Chances are that you're not going to be able to sell the first thing you write, anyway, so why worry about what market niche it fits into? Forcing yourself to try to write one particular thing may only stifle you, and you won't be able to tell what kind of writer you are until you start writing. Although there's a lot of advice about starting with short stories in some genres, short story writing and novel writing are two very different disciplines, and shorter isn't necessarily easier for everyone. At the same time, an entire novel is pretty daunting, and the idea in your head is probably not enough to sustain an entire book on its own. It will require development.
But really, at this stage, the important thing is to write. It's about exploring. Start with whatever you've got in your head and see where it goes. Play with it. Write a character vignette and see what you learn about that character. Write a scene. Write a description. Write a story. Write a chapter. When you've got something written, you can decide where to go with it. Does it stand alone? Is it part of a whole? Is it about a place where things can happen? Is it about a person who might do things?
Depending on the kind of writer you are, you may want to just keep exploring. Or you may want to pause and do some research, brainstorming and outlining before you develop it further. Or you may realize that this idea isn't as awesome as it seemed when it only lived in your head and put it aside to work on something else.

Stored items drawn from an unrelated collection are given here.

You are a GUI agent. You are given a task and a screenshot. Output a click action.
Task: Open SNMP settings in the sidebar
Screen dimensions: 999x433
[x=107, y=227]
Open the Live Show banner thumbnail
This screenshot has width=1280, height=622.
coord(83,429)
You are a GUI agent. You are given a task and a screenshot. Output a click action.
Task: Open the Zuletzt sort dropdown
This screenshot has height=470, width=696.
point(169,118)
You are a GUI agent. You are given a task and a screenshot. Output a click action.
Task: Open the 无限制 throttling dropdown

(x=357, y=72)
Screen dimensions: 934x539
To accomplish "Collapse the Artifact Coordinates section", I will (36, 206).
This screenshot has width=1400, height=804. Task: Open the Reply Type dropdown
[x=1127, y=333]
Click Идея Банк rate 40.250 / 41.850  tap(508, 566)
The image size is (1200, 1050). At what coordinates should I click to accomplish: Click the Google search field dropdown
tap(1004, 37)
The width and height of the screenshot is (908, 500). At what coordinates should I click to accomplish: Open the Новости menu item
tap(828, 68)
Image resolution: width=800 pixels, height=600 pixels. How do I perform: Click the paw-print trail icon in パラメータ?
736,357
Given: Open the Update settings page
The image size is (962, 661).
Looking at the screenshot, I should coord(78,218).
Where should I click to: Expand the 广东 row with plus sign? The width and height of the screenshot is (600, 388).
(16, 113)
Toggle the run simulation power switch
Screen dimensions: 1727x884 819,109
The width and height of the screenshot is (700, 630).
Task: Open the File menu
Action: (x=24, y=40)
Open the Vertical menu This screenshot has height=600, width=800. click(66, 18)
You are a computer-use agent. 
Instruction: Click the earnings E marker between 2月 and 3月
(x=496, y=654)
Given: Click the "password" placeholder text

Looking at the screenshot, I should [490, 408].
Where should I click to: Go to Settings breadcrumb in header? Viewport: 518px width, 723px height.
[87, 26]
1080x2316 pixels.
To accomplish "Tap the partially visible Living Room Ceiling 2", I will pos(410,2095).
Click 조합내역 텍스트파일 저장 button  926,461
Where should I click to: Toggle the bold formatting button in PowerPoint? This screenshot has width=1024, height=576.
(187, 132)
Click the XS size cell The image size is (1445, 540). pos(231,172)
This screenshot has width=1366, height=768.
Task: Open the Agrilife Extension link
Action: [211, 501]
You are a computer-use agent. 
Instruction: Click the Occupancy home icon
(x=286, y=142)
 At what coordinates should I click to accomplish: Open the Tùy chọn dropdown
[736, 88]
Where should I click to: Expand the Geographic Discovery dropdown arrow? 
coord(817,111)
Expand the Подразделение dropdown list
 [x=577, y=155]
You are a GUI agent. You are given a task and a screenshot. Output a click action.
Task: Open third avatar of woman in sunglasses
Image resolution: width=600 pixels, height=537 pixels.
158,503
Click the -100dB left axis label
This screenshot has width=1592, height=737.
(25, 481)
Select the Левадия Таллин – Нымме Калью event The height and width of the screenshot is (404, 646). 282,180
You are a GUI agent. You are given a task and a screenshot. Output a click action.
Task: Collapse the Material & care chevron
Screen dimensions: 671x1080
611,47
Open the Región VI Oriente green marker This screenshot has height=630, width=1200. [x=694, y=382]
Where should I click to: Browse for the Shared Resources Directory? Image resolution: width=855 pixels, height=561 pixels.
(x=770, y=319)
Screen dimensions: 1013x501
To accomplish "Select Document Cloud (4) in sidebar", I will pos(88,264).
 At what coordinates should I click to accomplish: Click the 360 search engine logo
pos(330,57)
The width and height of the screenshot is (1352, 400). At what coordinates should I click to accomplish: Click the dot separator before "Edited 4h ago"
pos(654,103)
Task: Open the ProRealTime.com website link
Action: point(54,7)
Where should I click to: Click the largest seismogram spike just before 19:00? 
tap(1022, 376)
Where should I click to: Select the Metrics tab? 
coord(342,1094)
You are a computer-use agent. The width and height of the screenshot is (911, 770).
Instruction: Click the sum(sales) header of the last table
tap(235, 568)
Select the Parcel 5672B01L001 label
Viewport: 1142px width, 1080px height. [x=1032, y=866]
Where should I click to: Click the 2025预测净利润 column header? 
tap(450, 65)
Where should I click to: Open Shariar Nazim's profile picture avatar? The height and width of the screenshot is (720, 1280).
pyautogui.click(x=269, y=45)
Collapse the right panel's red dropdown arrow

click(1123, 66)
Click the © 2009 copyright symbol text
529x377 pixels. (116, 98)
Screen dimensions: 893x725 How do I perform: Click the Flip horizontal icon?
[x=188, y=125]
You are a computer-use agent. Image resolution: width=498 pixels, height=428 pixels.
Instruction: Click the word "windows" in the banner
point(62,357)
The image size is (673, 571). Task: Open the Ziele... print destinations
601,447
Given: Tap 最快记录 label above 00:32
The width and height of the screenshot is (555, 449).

That's okay. While you will eventually have to finish something in order to sell it if that's your goal, when you're just starting out the idea is to develop your skills and to figure out what your talent is. You may write thousands and thousands of words before you hit your stride and start to feel like you've found your voice. You may start and discard a dozen ideas before one really works. What I often find is that two partial discarded ideas will suddenly merge and click into a viable story concept. I wouldn't have had that concept if I hadn't at least tried to develop those ideas.
The important thing is to keep at it and not be discouraged when you don't produce something of bestseller quality with your first attempt. Your first steps were probably pretty wobbly, and you likely fell down rather quickly. The same thing applies to learning just about any new skill. Writing may seem like something anyone can do because you already do it, but writing fiction isn't the same as the kind of writing you've done for school or work. So give yourself a break and let yourself play enough to know where you want to go with it.